* _TASK STATEMENT_
Your output consists solely of the lines from the one that contains "The image size is (644, 543)." to the end of the material, each reproduced exactly; pictures do not belong in it.

== == ==

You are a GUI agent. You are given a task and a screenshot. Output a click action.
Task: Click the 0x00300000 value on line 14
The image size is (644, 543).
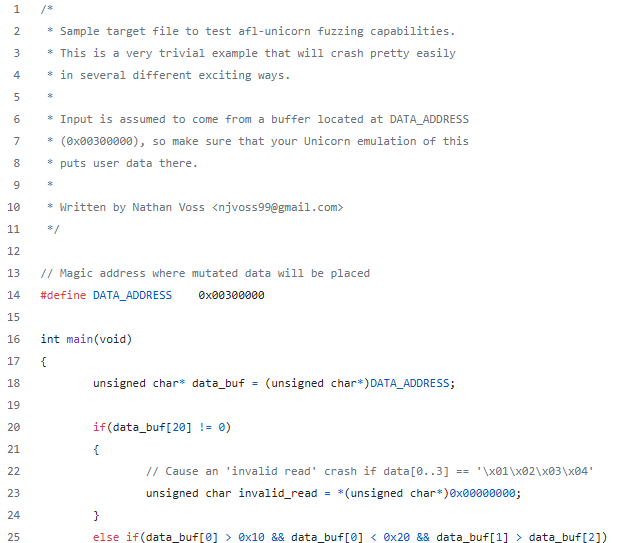231,295
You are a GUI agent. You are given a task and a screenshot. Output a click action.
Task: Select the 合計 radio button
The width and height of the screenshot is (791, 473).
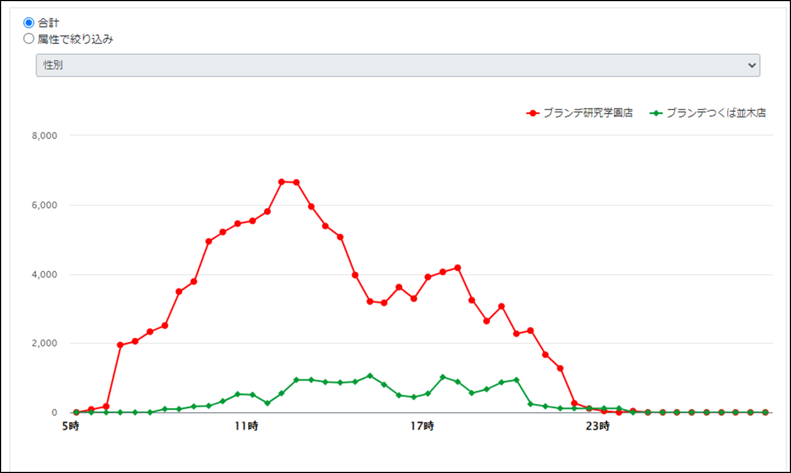point(29,23)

== == ==

* _SOLUTION_
The image size is (644, 543).
231,295
You are a GUI agent. You are given a task and a screenshot. Output a click action.
Task: Select the 合計 radio button
The width and height of the screenshot is (791, 473).
point(29,23)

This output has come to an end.